Combining these ideas to make it work for your pricing system may make it easier for you to decide how to price. Some other pricing tips are:
- Offer a broad range of items so you have varying price levels.
- Offer quantity prices if appropriate. I sell cat toys and they are priced one for $3 or four for $10.
- Think about giving a small freebie item with a higher price item.
- Don’t apologize for your pricing. Just say the price and then explain the benefits, value and story.
- Don’t lower your prices at the end of the day at a craft fair.
- If you have a really hot seller that you can’t keep in stock, raise the price.
- Don’t lower your prices. Explore new markets or niches for your products.
- Start a pricing notebook. Look at the “going” price of others making similar items and write them in your notebook. Include your calculations and ideas for pricing in your notebook.
- Don’t feel guilty about taking a larger profit on some items. It will make up for the items that have a lower profit margin.
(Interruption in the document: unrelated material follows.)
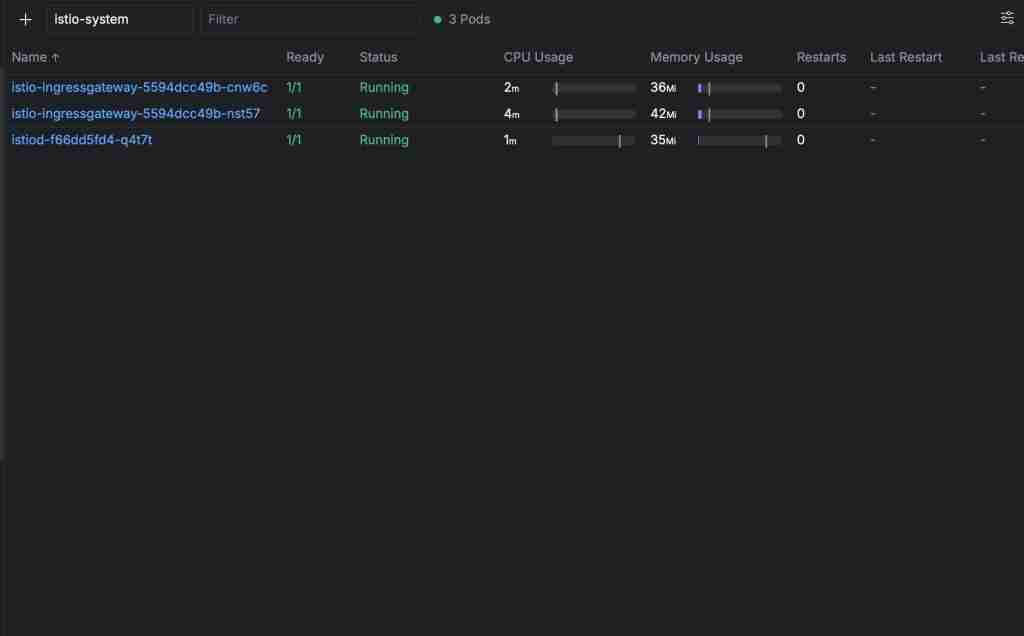
Task: Sort by the Status column header
Action: click(x=377, y=57)
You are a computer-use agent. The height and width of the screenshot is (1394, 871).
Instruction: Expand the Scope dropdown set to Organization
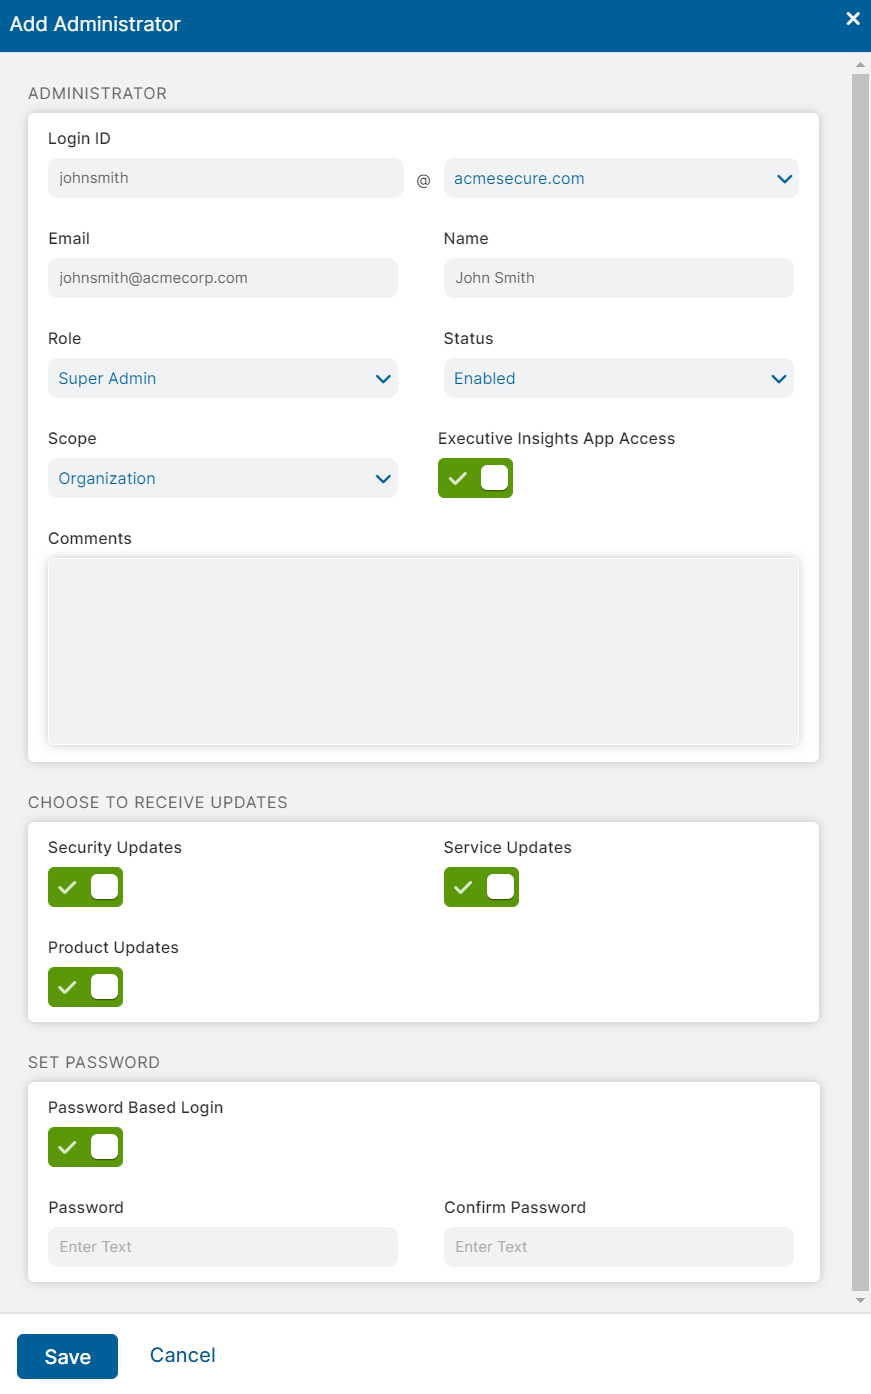click(x=222, y=478)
- Find ways to add “value” to your products. This may be through packaging or even just a good story to sell your items.
I hope these articles have helped you with pricing. It still isn’t any more fun to figure out prices but you shouldn’t be underselling your work. That defeats the purpose of selling your work in the first place and doesn’t help any other artists in the hand crafted market place.